2014 déc. 25

Bureau à la campagne ?

Fontaine dans le jardin
Vue plongeante sur la fontaine depuis la fenêtre de mon bureau, en ce jour de Noël... il serait mal venu de s'en plaindre, me direz-vous ! Ne pas arroser le gazon, ne pas alimenter le bassin en eau, n'est que mesure de bon sens dans un pays en pénurie permanente. Poser sur la pelouse le générateur qui permet aux employés, pendant les coupures d'électricité, de continuer à remplir les rapports destinés aux financeurs est une preuve d'adaption aux nécessités locales. Partager l'emploi du temps de mes collègues afghans et travailler en ce jour saint, est une marque de solidarité avec eux, dûment soulignée par un cadeau collectif qui améliore l'ordinaire de la cantine : chacun s'est barbouillé consciencieusement du jus des grenades dégustées, et j'en ai profité pour faire une petite étude sur le vif des différentes méthodes de consommation ;)
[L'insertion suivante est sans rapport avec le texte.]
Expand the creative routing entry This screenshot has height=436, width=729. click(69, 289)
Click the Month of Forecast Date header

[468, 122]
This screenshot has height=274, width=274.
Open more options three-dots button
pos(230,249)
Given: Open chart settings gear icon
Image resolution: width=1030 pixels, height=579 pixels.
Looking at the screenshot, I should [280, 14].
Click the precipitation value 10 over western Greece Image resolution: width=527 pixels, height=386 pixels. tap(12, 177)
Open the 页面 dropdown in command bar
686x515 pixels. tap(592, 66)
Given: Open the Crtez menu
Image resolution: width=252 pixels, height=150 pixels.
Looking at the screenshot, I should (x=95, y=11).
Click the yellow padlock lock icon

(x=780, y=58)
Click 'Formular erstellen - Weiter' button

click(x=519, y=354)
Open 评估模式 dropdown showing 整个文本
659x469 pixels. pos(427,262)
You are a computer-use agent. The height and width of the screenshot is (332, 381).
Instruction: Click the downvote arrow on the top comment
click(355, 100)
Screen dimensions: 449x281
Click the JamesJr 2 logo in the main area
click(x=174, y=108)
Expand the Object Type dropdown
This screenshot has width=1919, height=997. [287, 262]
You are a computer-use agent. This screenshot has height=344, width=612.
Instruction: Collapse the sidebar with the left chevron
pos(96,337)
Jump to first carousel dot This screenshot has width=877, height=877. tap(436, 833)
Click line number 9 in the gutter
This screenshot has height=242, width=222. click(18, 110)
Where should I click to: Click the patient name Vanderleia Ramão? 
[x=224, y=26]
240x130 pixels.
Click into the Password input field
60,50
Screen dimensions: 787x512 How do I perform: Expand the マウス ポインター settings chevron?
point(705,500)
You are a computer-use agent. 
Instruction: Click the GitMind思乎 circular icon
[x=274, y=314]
L'absurde de la situation se manifeste, néanmoins, quand les dits-collègues se retrouvent contraints à contempler la fontaine toute la journée, à défaut de pouvoir mener à bien les missions pour lesquelles ils sont payés. Par exemple, aujourd'hui, il s'agissait de mettre en place une session de formation destinée à des fonctionnaires afghans et payée sur des financements internationaux, ceci avant la clôture définitive des budgets des financeurs, soit le 31 décembre. Pourquoi s'y prendre si tard, pensez-vous ? Parce que l'année entière a été perturbée par l'élection présidentielle et son suspense kafkaïen. Personne ne voulait s'engager sur rien, dans l'attente d'un dénouement qui amènerait un rebond miraculeux à la situation du pays. Mais voilà, le dénouement est toujours en attente : les ministres ne sont toujours pas nommés, la déréliction est à son comble. Il faut bien agir dans l'incertitude pour satisfaire aux obligations contractuelles.

Nos jeunes collègues afghans s'impliquent à fond, cherchent à faire valoir le meilleur des situations. Des dates sont fixées, des convocations sont envoyées. Et patatras, au dernier moment, ce sont les messages des organismes internationaux de sécurité qui poussent l'encadrement à renoncer à l'évènement : "En raison de menaces crédibles visant les guest houses et bureaux des ONG internationales à l'occasion des fêtes de fin d'année, il est recommandé de s'abstenir de mouvements ou d'évènements pouvant attirer l'attention." Il n'y a pourtant aucun participant, aucun formateur étranger à la formation envisagée et prévue dans un centre de conférences kabuli...

Il ne reste plus qu'à se rassembler autour du bassin vide de la fontaine, à le remplir de mégots. La journée se terminerait bien morose si mon retour vers la maison n'avait été égayé. Alors que je passais auprès du tombeau du saint dont j'ai déjà eu l'occasion de vous parler, j'ai été interpellée par une femme en vêtements de fête, en train de faire des offrandes. Elle m'a remis une part des friandises qu'elle distribuait aux passants : de l'halwa sur un morceau de pain chaud croustillant. Délicieux, je savoure en vous écrivant. Joyeux Noël.